> PROBLEM DETAILS
Please put the stretch from the start of the entries through the line containing "Task: Click on" into a JSON list of strings, one string per line, with blank lines left out.

════════════════

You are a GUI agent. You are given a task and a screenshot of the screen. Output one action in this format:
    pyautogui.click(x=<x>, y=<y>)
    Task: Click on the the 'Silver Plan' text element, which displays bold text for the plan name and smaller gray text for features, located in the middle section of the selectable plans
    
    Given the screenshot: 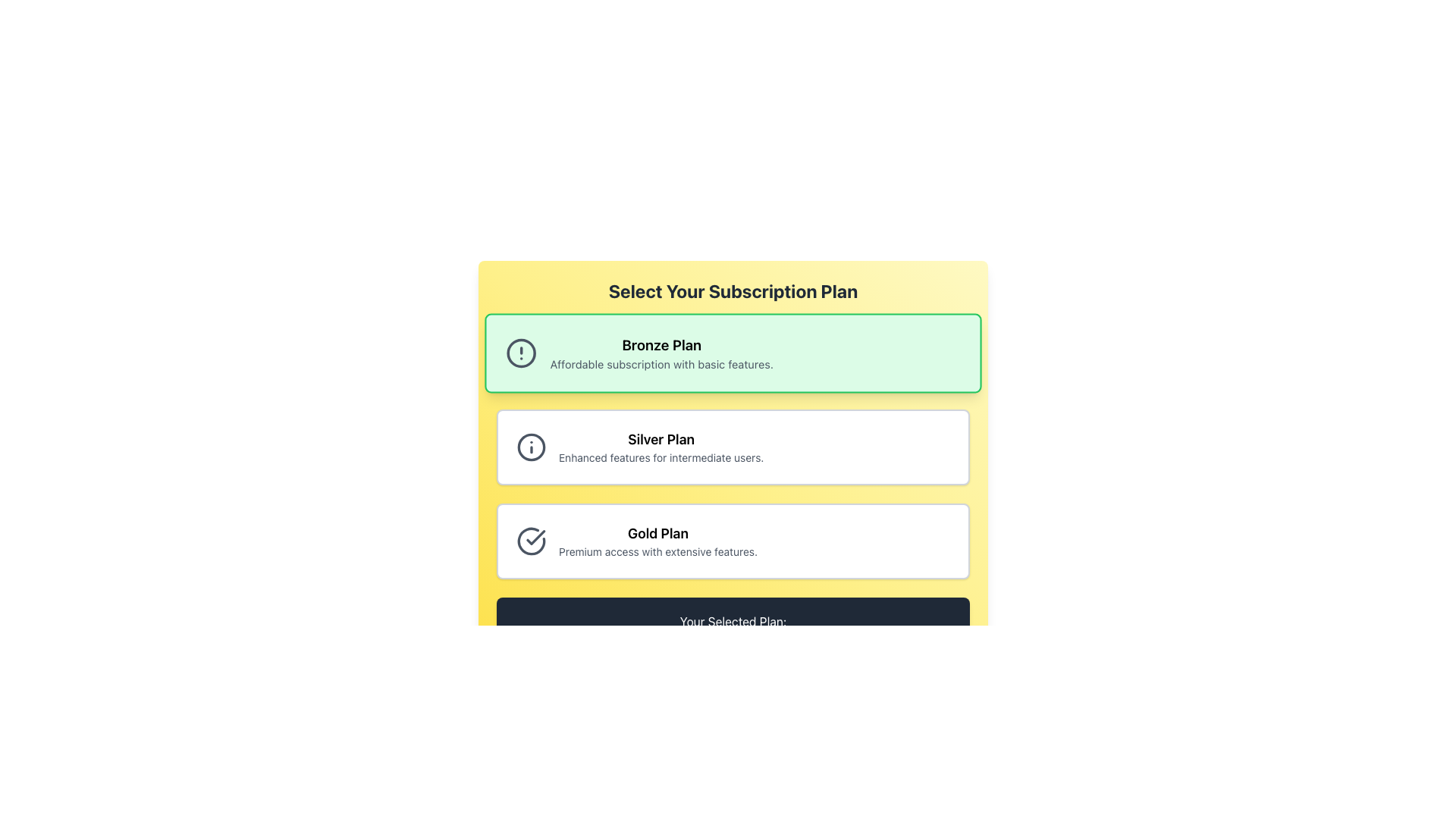 What is the action you would take?
    pyautogui.click(x=661, y=447)
    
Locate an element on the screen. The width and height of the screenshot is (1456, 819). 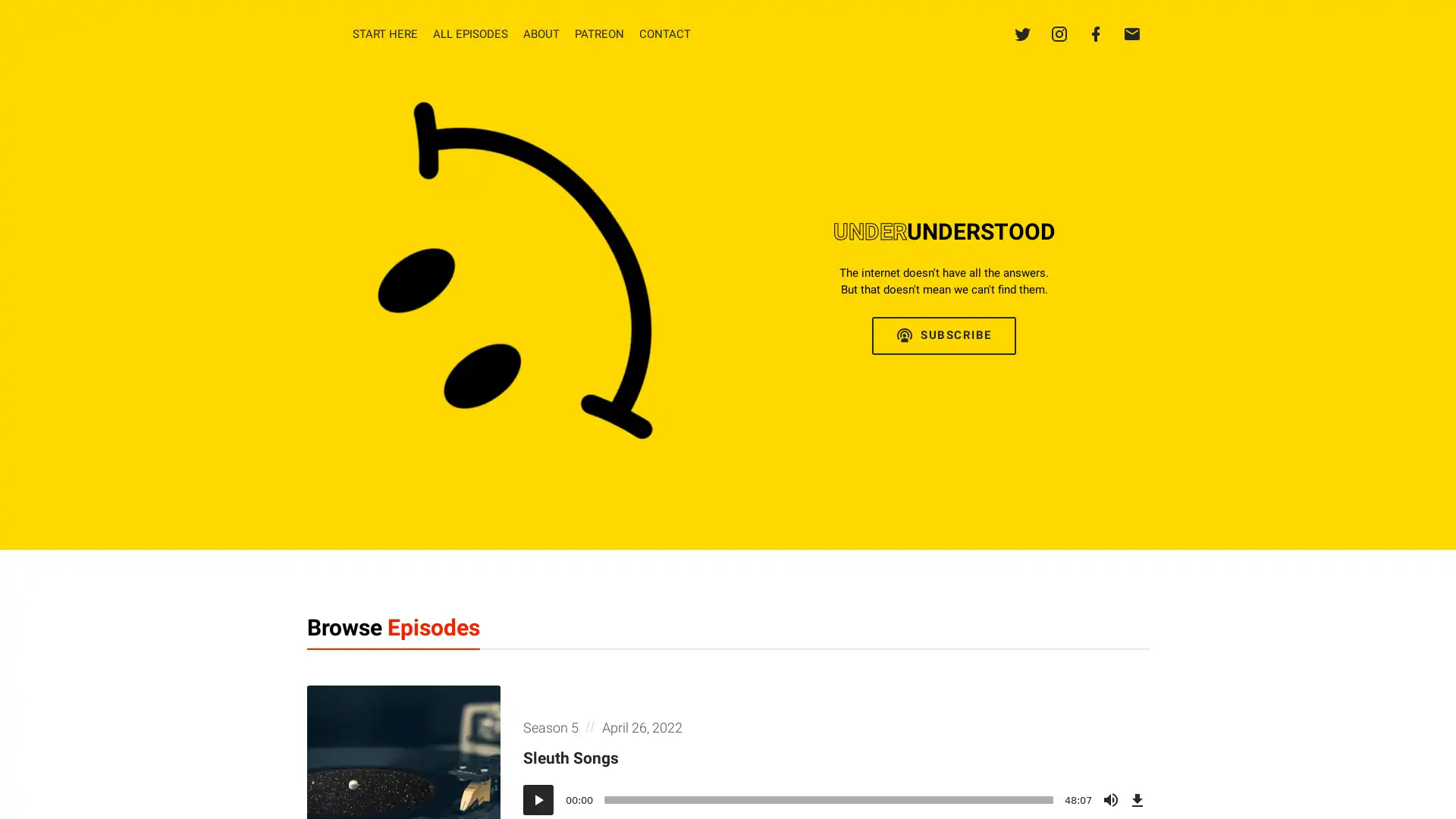
Mute is located at coordinates (1110, 798).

════════════════

> ANSWER TO THIS EXERCISE
[
  "You are a GUI agent. You are given a task and a screenshot of the screen. Output one action in this format:",
  "    pyautogui.click(x=<x>, y=<y>)",
  "    Task: Click on the the 'Silver Plan' text element, which displays bold text for the plan name and smaller gray text for features, located in the middle section of the selectable plans"
]